Isolated Setup: Before
It’s practically a law of physics: The bigger your kids get, the smaller your kitchen seems. Jon and Sarah Kocmond of Charlotte, North Carolina, sure felt the squeeze in their 1988 brick Colonial. “Three kids, ages 10 to 18, all getting their own breakfasts, made mornings a traffic jam,” says Sarah. Plus, since the gang is into sports, she adds, “We often host an entire team for dinner.” On her wish list: more storage, more seating, and room to lay out a big spread.
“Flipping the space meant running new plumbing and electrical, but it was worth it,” says Sarah. “The flow is so much better now.” The new cabinetry plan yielded dish and glassware storage in the island, a pull-out pantry next to the fridge, a dedicated spot for Sarah’s smoothie blender, and even a built-in bed for the family dog. “The kitchen now has a place for everything and everyone,” she says, of a space that can easily accommodate up to 15. The family is so crazy about the redo, they eat all their meals in the kitchen. And the dining room? “We rarely used it,” Sarah says, “so we put a pool table in there!”
Homeowner tip: “Locate cabinets for plates and glasses right next to the dishwasher so it’s super easy to empty a clean load.”
—Sarah Kocmond, Charlotte, NC
Bigger Kitchen for a Growing Family: After
While a spacious 387 square feet, the existing floor plan was isolating, with the work zone crammed behind a small island at its narrower end and the table and chairs floating in the wider bay-window area at the other end. So the Kocmonds turned to designer Ally Whalen to come up with a solution. Her idea: Swap the eating and food-prep zones to allow a dining island more than twice the size of its predecessor and an L-shaped banquette in the opposite corner to host a crowd.
Gracious Island for Shared Meals
Jon and Sarah Kocmond wanted an island large enough to share meals with their kids, Elle Louise, Nathan, and Taber. A single slab for the 86-by-67-inch top wasn’t available, so a 7-inch walnut board, which matches floating shelves near the range, was cut to run down the island’s center as a decorative accent. Wire egg baskets serve as shades on a rustic pendant over the island.
Quartz countertop: Santa Margherita
Vent hood: IKEA
Banquette with Wallpapered Personality
A wallpapered accent wall ties into the kitchen’s gray-and-white palette and gives the banquette area its own identity, as do barn-style shutters on the window. The oak floors were stained a light gray to blend with the cabinets.
Fridge, freezer: Frigidaire
Pendant: Shades of Light
To keep outerwear, backpacks, and shoes from piling up in the kitchen, lockers just around the corner create a drop zone for the kids. Each locker has its own charging station, too. An alcove message center along the same wall doubles as a desk when a stool is pulled up.

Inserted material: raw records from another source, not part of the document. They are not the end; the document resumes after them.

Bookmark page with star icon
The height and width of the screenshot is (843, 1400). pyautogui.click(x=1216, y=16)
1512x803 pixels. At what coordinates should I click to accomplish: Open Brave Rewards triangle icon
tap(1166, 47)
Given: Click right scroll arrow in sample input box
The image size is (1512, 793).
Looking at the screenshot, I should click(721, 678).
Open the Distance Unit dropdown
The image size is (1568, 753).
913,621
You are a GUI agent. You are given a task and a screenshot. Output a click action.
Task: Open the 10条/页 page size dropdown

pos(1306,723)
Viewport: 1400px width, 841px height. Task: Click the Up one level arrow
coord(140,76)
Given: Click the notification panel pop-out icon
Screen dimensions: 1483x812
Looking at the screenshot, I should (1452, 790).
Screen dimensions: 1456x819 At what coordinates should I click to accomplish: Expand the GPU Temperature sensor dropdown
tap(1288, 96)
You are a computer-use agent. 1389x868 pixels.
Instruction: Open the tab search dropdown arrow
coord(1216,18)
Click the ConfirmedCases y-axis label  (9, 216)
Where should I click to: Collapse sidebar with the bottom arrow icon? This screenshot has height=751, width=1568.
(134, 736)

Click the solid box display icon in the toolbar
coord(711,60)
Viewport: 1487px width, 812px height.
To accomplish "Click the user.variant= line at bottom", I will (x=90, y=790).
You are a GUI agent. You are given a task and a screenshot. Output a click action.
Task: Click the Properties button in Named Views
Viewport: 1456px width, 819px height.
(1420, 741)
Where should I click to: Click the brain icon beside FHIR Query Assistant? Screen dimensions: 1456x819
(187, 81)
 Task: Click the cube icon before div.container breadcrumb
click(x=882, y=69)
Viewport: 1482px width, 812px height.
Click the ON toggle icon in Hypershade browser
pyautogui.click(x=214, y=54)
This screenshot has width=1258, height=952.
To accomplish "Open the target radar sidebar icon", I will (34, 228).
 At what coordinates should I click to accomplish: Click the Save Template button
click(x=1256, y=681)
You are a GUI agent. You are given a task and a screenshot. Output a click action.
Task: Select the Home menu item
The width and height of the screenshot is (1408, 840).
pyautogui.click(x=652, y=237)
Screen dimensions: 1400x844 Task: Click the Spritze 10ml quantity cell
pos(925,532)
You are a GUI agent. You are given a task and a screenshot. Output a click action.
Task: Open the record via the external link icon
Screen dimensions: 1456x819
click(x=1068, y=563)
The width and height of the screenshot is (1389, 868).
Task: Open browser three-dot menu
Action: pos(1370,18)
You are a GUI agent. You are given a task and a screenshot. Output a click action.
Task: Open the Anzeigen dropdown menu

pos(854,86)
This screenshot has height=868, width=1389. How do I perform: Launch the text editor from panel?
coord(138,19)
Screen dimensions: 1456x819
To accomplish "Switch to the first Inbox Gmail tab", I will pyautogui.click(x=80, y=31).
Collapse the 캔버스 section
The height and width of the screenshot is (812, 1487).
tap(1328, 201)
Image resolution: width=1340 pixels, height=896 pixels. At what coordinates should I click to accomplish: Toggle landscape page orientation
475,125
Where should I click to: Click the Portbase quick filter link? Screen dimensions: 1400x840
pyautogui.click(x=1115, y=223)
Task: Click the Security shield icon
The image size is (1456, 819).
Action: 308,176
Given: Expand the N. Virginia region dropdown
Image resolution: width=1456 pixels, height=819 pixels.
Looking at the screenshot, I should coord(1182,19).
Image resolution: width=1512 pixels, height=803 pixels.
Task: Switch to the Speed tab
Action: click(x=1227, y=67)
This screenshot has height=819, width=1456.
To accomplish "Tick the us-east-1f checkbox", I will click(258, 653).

Cabinets: First Class Remodeling & Design
For seating flexibility when the kids’ teammates are in tow, the banquette is served by two small tables that can also act as one. The L-shaped bench includes both drawer storage on the left and flip-up tops on the right to hold table linens and large serving pieces. Beadboard on the back and panel details below give the banquette cottage charm.
Table: Four Hands
Barn-door-inspired shutters warm up the white walls in the banquette area.
Shutters: First Class Remodeling & Design
A 7-inch strip of walnut marries two full-width slabs of quartz countertop, making a virtue of a needed seam.
A Room of Its Own
A cabinet to the right of the range serves as a coffee station and storage for Sarah’s favorite kitchen tool, her Vitamix blender. She can close the door while the blender runs in the morning to keep noise to a minimum.
Even Jingle, the family schnoodle, has his own place to hang out: a recess in the 24-inch-deep banquette. Outdoor-fabric covers for the bench’s seat cushions make for easy cleanup of the occasional food spill.
Tight Food Prep Space: Floor Plan Before
The workspace felt tight, while the eating area wasted square footage.
Smart Swaps: Floor Plan After
Swapping zones improves the footprint’s flow and function.
- Moved the food-prep area to the wider end of the room. Exchanged three windows for a large one over the new sink area and took out the window where the range now sits.
- Added a big L-shaped banquette with two tables where the work zone had been and sliding barn-door-style shutters on the window.
- Relocated the island to the new prep-and-cleanup zone, installing a much larger one with seating for five and storage.
- Tore out a large, little-used desk to recess a pull-out pantry, a refrigerator, and a full-size freezer.
- Replaced a pantry around the corner with lockers for kids’ gear and a message center.